DATA FOR REVIEW:
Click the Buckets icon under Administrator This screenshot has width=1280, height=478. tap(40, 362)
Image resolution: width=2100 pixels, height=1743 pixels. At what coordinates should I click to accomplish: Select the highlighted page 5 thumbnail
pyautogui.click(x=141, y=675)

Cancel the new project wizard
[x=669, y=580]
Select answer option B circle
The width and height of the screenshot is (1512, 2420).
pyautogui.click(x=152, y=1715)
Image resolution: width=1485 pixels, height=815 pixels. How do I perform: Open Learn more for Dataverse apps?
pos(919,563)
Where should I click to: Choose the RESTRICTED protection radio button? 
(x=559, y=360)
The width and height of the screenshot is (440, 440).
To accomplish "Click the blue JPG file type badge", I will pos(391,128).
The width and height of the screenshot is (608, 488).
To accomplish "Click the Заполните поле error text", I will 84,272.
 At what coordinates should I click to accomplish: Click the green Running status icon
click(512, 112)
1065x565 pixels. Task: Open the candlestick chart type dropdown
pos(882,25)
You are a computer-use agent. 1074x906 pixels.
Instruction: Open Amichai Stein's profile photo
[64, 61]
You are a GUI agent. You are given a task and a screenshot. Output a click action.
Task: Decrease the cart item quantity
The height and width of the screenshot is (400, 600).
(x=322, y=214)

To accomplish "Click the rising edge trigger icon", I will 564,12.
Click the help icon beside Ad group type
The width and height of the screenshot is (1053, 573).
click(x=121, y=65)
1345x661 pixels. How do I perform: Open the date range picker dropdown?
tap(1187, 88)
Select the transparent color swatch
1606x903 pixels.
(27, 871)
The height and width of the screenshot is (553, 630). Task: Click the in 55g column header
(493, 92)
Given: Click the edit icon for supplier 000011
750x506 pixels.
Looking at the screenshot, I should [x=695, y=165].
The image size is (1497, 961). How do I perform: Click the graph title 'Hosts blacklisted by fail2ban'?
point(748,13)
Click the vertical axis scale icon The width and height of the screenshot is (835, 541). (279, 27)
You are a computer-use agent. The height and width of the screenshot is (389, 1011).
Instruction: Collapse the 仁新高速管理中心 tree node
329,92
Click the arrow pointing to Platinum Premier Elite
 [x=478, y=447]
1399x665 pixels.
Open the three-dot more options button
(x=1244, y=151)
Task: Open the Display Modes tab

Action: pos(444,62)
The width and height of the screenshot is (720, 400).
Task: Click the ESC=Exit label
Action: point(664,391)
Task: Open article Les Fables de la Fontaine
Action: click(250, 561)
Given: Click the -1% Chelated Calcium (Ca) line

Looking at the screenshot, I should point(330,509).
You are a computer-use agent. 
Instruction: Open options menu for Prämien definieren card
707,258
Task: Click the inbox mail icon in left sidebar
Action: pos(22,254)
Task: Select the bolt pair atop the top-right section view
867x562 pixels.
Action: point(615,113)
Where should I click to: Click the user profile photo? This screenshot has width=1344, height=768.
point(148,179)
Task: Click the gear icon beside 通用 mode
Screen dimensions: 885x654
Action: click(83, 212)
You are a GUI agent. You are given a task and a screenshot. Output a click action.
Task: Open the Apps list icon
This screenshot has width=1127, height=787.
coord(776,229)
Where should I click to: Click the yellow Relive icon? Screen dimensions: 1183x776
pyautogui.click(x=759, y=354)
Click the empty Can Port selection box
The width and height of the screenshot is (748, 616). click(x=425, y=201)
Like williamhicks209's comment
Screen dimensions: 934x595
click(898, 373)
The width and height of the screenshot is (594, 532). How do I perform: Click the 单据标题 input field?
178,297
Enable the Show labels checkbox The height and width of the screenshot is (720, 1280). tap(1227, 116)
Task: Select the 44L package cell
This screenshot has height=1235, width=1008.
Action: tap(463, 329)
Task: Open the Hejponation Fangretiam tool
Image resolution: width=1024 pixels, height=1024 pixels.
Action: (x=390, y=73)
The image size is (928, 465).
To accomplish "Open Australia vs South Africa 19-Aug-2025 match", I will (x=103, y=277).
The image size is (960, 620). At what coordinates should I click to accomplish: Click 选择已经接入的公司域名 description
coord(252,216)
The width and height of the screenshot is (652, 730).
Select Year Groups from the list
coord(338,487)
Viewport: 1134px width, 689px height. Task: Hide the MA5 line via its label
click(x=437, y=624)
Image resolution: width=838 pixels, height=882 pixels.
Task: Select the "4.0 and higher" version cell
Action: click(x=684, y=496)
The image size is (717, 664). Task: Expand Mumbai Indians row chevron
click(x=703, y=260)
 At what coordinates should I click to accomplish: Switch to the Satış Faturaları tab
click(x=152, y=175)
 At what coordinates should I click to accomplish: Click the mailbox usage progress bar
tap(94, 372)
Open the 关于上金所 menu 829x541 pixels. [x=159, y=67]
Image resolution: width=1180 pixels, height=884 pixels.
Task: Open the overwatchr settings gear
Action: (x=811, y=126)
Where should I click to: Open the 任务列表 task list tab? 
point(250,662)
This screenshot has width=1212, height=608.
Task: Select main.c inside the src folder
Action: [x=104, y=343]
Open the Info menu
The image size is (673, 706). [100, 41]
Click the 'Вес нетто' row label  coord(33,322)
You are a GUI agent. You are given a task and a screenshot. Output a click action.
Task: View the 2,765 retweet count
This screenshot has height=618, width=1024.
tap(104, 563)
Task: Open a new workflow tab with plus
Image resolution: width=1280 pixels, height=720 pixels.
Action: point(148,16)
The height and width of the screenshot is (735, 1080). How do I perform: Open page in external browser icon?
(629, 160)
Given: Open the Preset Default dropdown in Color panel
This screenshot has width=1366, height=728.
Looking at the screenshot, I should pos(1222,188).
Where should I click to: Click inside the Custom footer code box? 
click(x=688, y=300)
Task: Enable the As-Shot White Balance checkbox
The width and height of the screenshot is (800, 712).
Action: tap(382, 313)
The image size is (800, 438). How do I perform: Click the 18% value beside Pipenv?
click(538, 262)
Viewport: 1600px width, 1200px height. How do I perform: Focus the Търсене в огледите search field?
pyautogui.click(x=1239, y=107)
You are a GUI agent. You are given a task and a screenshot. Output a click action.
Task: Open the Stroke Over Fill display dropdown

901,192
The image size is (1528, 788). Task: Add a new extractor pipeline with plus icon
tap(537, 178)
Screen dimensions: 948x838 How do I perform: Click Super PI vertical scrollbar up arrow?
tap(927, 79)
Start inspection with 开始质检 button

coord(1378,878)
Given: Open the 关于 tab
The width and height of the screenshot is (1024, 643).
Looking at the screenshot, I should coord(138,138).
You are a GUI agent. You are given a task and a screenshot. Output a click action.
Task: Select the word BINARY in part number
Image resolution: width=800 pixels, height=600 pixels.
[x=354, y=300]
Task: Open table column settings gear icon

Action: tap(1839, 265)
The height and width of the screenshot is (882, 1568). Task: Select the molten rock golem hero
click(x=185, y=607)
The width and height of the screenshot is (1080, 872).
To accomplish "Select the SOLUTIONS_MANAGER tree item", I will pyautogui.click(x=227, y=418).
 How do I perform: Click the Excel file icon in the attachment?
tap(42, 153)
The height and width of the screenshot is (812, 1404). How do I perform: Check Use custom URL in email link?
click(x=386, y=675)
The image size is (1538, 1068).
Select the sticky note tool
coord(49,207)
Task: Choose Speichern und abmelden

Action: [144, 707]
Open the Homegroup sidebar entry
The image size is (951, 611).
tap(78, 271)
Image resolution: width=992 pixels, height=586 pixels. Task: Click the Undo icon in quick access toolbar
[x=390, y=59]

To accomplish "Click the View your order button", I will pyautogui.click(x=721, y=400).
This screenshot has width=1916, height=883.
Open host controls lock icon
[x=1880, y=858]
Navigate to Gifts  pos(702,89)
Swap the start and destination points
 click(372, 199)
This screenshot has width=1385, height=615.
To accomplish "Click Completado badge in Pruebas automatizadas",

ACTIVITY:
Reproduce all entries exactly, leaving each one whole.

REPLY:
Click the Buckets icon under Administrator This screenshot has width=1280, height=478. tap(40, 362)
Image resolution: width=2100 pixels, height=1743 pixels. At what coordinates should I click to accomplish: Select the highlighted page 5 thumbnail
pyautogui.click(x=141, y=675)

Cancel the new project wizard
[x=669, y=580]
Select answer option B circle
The width and height of the screenshot is (1512, 2420).
pyautogui.click(x=152, y=1715)
Image resolution: width=1485 pixels, height=815 pixels. How do I perform: Open Learn more for Dataverse apps?
pos(919,563)
Where should I click to: Choose the RESTRICTED protection radio button? 
(x=559, y=360)
The width and height of the screenshot is (440, 440).
To accomplish "Click the blue JPG file type badge", I will pos(391,128).
The width and height of the screenshot is (608, 488).
To accomplish "Click the Заполните поле error text", I will 84,272.
 At what coordinates should I click to accomplish: Click the green Running status icon
click(512, 112)
1065x565 pixels. Task: Open the candlestick chart type dropdown
pos(882,25)
You are a computer-use agent. 1074x906 pixels.
Instruction: Open Amichai Stein's profile photo
[64, 61]
You are a GUI agent. You are given a task and a screenshot. Output a click action.
Task: Decrease the cart item quantity
The height and width of the screenshot is (400, 600).
(x=322, y=214)

To accomplish "Click the rising edge trigger icon", I will 564,12.
Click the help icon beside Ad group type
The width and height of the screenshot is (1053, 573).
click(x=121, y=65)
1345x661 pixels. How do I perform: Open the date range picker dropdown?
tap(1187, 88)
Select the transparent color swatch
1606x903 pixels.
(27, 871)
The height and width of the screenshot is (553, 630). Task: Click the in 55g column header
(493, 92)
Given: Click the edit icon for supplier 000011
750x506 pixels.
Looking at the screenshot, I should [x=695, y=165].
The image size is (1497, 961). How do I perform: Click the graph title 'Hosts blacklisted by fail2ban'?
point(748,13)
Click the vertical axis scale icon The width and height of the screenshot is (835, 541). (279, 27)
You are a computer-use agent. The height and width of the screenshot is (389, 1011).
Instruction: Collapse the 仁新高速管理中心 tree node
329,92
Click the arrow pointing to Platinum Premier Elite
 [x=478, y=447]
1399x665 pixels.
Open the three-dot more options button
(x=1244, y=151)
Task: Open the Display Modes tab

Action: pos(444,62)
The width and height of the screenshot is (720, 400).
Task: Click the ESC=Exit label
Action: point(664,391)
Task: Open article Les Fables de la Fontaine
Action: click(250, 561)
Given: Click the -1% Chelated Calcium (Ca) line

Looking at the screenshot, I should point(330,509).
You are a computer-use agent. 
Instruction: Open options menu for Prämien definieren card
707,258
Task: Click the inbox mail icon in left sidebar
Action: pos(22,254)
Task: Select the bolt pair atop the top-right section view
867x562 pixels.
Action: point(615,113)
Where should I click to: Click the user profile photo? This screenshot has width=1344, height=768.
point(148,179)
Task: Click the gear icon beside 通用 mode
Screen dimensions: 885x654
Action: click(83, 212)
You are a GUI agent. You are given a task and a screenshot. Output a click action.
Task: Open the Apps list icon
This screenshot has width=1127, height=787.
coord(776,229)
Where should I click to: Click the yellow Relive icon? Screen dimensions: 1183x776
pyautogui.click(x=759, y=354)
Click the empty Can Port selection box
The width and height of the screenshot is (748, 616). click(x=425, y=201)
Like williamhicks209's comment
Screen dimensions: 934x595
click(898, 373)
The width and height of the screenshot is (594, 532). How do I perform: Click the 单据标题 input field?
178,297
Enable the Show labels checkbox The height and width of the screenshot is (720, 1280). tap(1227, 116)
Task: Select the 44L package cell
This screenshot has height=1235, width=1008.
Action: tap(463, 329)
Task: Open the Hejponation Fangretiam tool
Image resolution: width=1024 pixels, height=1024 pixels.
Action: (x=390, y=73)
The image size is (928, 465).
To accomplish "Open Australia vs South Africa 19-Aug-2025 match", I will (x=103, y=277).
The image size is (960, 620). At what coordinates should I click to accomplish: Click 选择已经接入的公司域名 description
coord(252,216)
The width and height of the screenshot is (652, 730).
Select Year Groups from the list
coord(338,487)
Viewport: 1134px width, 689px height. Task: Hide the MA5 line via its label
click(x=437, y=624)
Image resolution: width=838 pixels, height=882 pixels.
Task: Select the "4.0 and higher" version cell
Action: click(x=684, y=496)
The image size is (717, 664). Task: Expand Mumbai Indians row chevron
click(x=703, y=260)
 At what coordinates should I click to accomplish: Switch to the Satış Faturaları tab
click(x=152, y=175)
 At what coordinates should I click to accomplish: Click the mailbox usage progress bar
tap(94, 372)
Open the 关于上金所 menu 829x541 pixels. [x=159, y=67]
Image resolution: width=1180 pixels, height=884 pixels.
Task: Open the overwatchr settings gear
Action: (x=811, y=126)
Where should I click to: Open the 任务列表 task list tab? 
point(250,662)
This screenshot has width=1212, height=608.
Task: Select main.c inside the src folder
Action: [x=104, y=343]
Open the Info menu
The image size is (673, 706). [100, 41]
Click the 'Вес нетто' row label  coord(33,322)
You are a GUI agent. You are given a task and a screenshot. Output a click action.
Task: View the 2,765 retweet count
This screenshot has height=618, width=1024.
tap(104, 563)
Task: Open a new workflow tab with plus
Image resolution: width=1280 pixels, height=720 pixels.
Action: point(148,16)
The height and width of the screenshot is (735, 1080). How do I perform: Open page in external browser icon?
(629, 160)
Given: Open the Preset Default dropdown in Color panel
This screenshot has width=1366, height=728.
Looking at the screenshot, I should pos(1222,188).
Where should I click to: Click inside the Custom footer code box? 
click(x=688, y=300)
Task: Enable the As-Shot White Balance checkbox
The width and height of the screenshot is (800, 712).
Action: tap(382, 313)
The image size is (800, 438). How do I perform: Click the 18% value beside Pipenv?
click(538, 262)
Viewport: 1600px width, 1200px height. How do I perform: Focus the Търсене в огледите search field?
pyautogui.click(x=1239, y=107)
You are a GUI agent. You are given a task and a screenshot. Output a click action.
Task: Open the Stroke Over Fill display dropdown

901,192
The image size is (1528, 788). Task: Add a new extractor pipeline with plus icon
tap(537, 178)
Screen dimensions: 948x838 How do I perform: Click Super PI vertical scrollbar up arrow?
tap(927, 79)
Start inspection with 开始质检 button

coord(1378,878)
Given: Open the 关于 tab
The width and height of the screenshot is (1024, 643).
Looking at the screenshot, I should coord(138,138).
You are a GUI agent. You are given a task and a screenshot. Output a click action.
Task: Select the word BINARY in part number
Image resolution: width=800 pixels, height=600 pixels.
[x=354, y=300]
Task: Open table column settings gear icon

Action: tap(1839, 265)
The height and width of the screenshot is (882, 1568). Task: Select the molten rock golem hero
click(x=185, y=607)
The width and height of the screenshot is (1080, 872).
To accomplish "Select the SOLUTIONS_MANAGER tree item", I will pyautogui.click(x=227, y=418).
 How do I perform: Click the Excel file icon in the attachment?
tap(42, 153)
The height and width of the screenshot is (812, 1404). How do I perform: Check Use custom URL in email link?
click(x=386, y=675)
The image size is (1538, 1068).
Select the sticky note tool
coord(49,207)
Task: Choose Speichern und abmelden

Action: [144, 707]
Open the Homegroup sidebar entry
The image size is (951, 611).
tap(78, 271)
Image resolution: width=992 pixels, height=586 pixels. Task: Click the Undo icon in quick access toolbar
[x=390, y=59]

To accomplish "Click the View your order button", I will pyautogui.click(x=721, y=400).
This screenshot has width=1916, height=883.
Open host controls lock icon
[x=1880, y=858]
Navigate to Gifts  pos(702,89)
Swap the start and destination points
 click(372, 199)
This screenshot has width=1385, height=615.
To accomplish "Click Completado badge in Pruebas automatizadas",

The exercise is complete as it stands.